In 2010, Garcia, a first-generation college student, was one of 2,000 students in the country, and the first UNC student, to be selected for a prestigious graduate research fellowship from the National Science Foundation. Full story
García is the new STEM (Science, Technology, Engineering and Mathematics) coordinator for the Colorado Department of Education. In that role, she'll be starting a program designed to provide STEM experiences for under-represented students to pique their interest in the disciplines.
Graduate School Dean's Awards
Caught in the Middle
Tekleab Elos Hailu is graduating with a Ph.D. in Educational Technology, a degree that he hopes will allow him to help others from one of the poorest and politically unstable regions in the world succeed in the higher education environment in the United States.
Hailu is originally from Ethiopia, which along with Eritrea, Somalia and Djbouti, is commonly known as the Horn of Africa.

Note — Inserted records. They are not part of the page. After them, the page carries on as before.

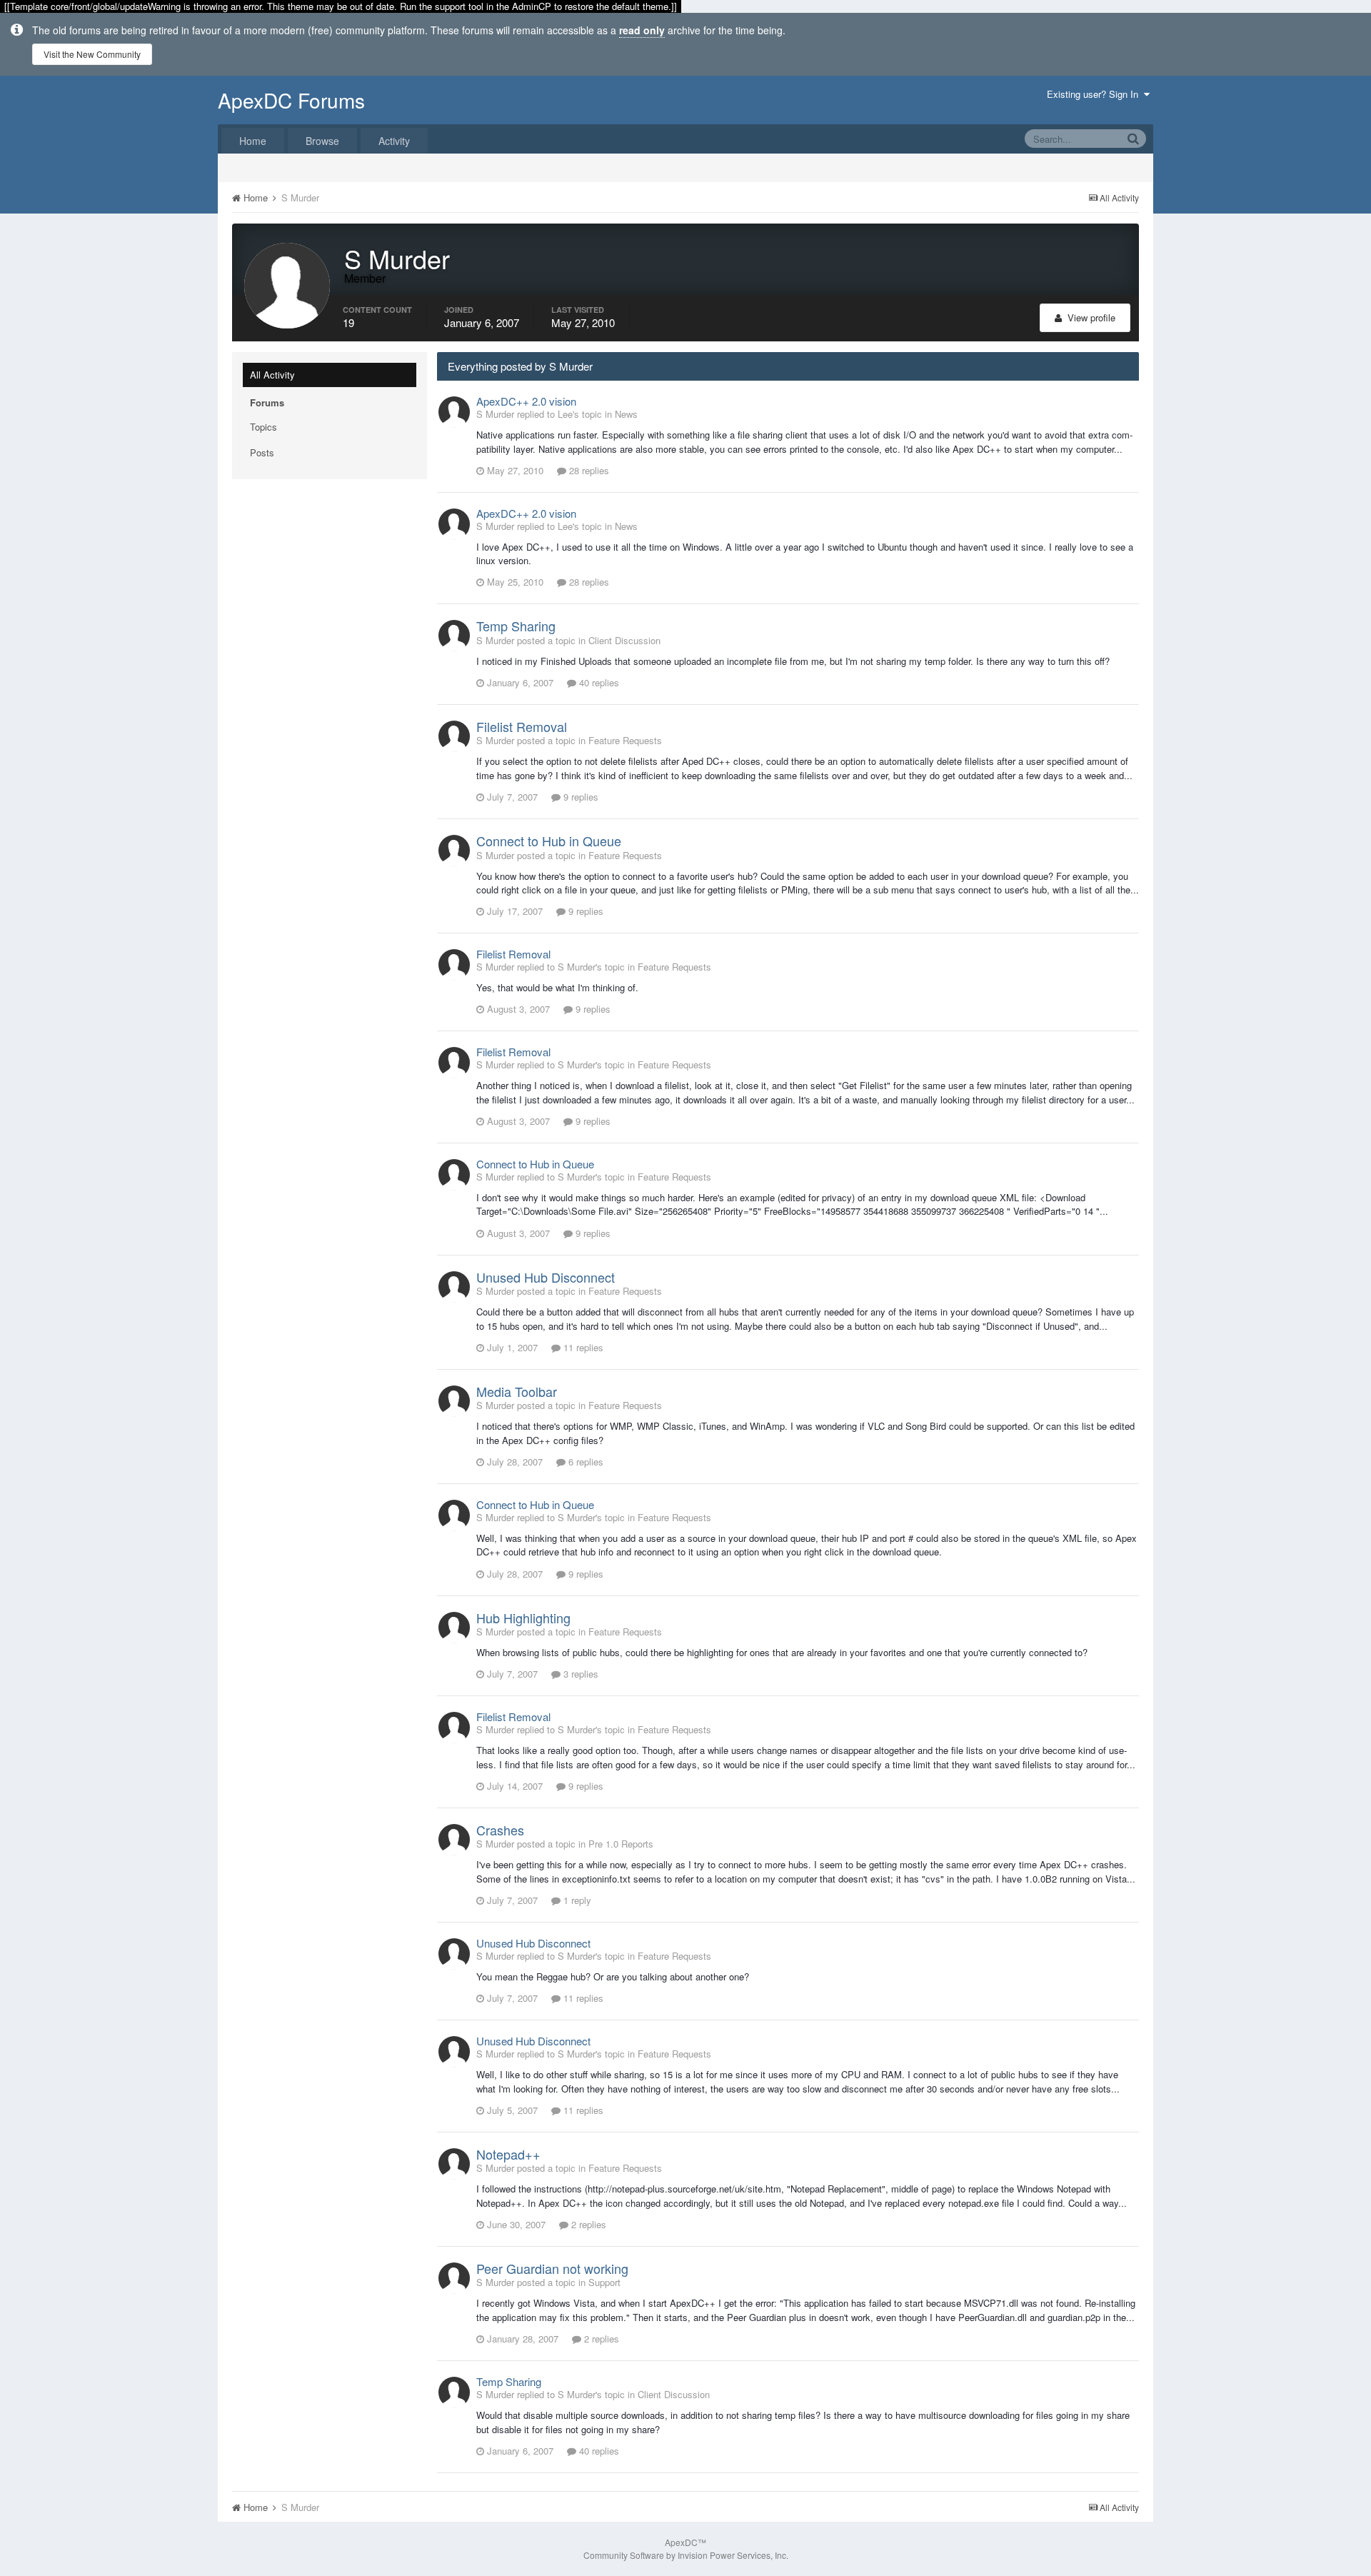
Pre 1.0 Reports (620, 1843)
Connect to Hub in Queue (548, 840)
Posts (262, 452)
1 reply (576, 1900)
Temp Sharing (516, 625)
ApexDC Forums (291, 100)
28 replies (587, 470)
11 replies (582, 1347)
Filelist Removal (521, 726)
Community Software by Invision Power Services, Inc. (685, 2555)
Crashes (500, 1829)
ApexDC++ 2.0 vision (526, 401)
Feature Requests (625, 740)
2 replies (587, 2224)
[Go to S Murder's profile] (454, 412)
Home (252, 141)
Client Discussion (624, 640)
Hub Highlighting (523, 1617)
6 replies (584, 1461)
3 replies (579, 1673)
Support (604, 2282)
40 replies (597, 682)
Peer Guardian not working (552, 2268)
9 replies (579, 796)
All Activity (272, 374)
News (626, 414)
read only (642, 30)
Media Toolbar (516, 1391)
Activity (394, 141)
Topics (263, 426)
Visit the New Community (92, 54)
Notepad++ (508, 2154)
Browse (322, 141)
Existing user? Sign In (1095, 94)
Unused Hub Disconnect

He earned a master's degree in Development Communications at Iowa State University in 1995 through a United Nations program and sponsorship by the Ethiopian government, which included a requirement that he perform government service after completing his degree.
Hailu was fulfilling that requirement in 1998 when war broke out between Eritrea and Ethiopa and he and untold numbers of Ethiopians and Eritreans found themselves playing the role of pawns in a decades-long dispute between the two countries centered around Eritrea's independence.
Hailu was among those deemed to be of Eritrean origin by the Ethiopian government and he was deported to Eritrea without his wife and three children. For the next five years, his contact with them was limited to a couple of clandestine phone calls and a few letters mailed to friends and then passed along.
"It's hard being away from your family for that long," Hailu says. "You can never know how hard until it happens to you."
Hailu was eventually reunited with his family, and in 2009 enrolled at UNC after immigrating as a permanent resident through the Department of State's Diversity Immigrant Visa program, a congressionally mandated lottery system to provide resident status to natives of countries with low rates of immigration to the U.S.
He hopes to use his new degree to help other immigrants from the Horn of Africa succeed as college students in the U.S.
"There is such a lack of opportunity in those countries," Hailu said. "In the U.S. there are opportunities and perhaps my knowledge of communication and educational technology can help them take advantage of those opportunities."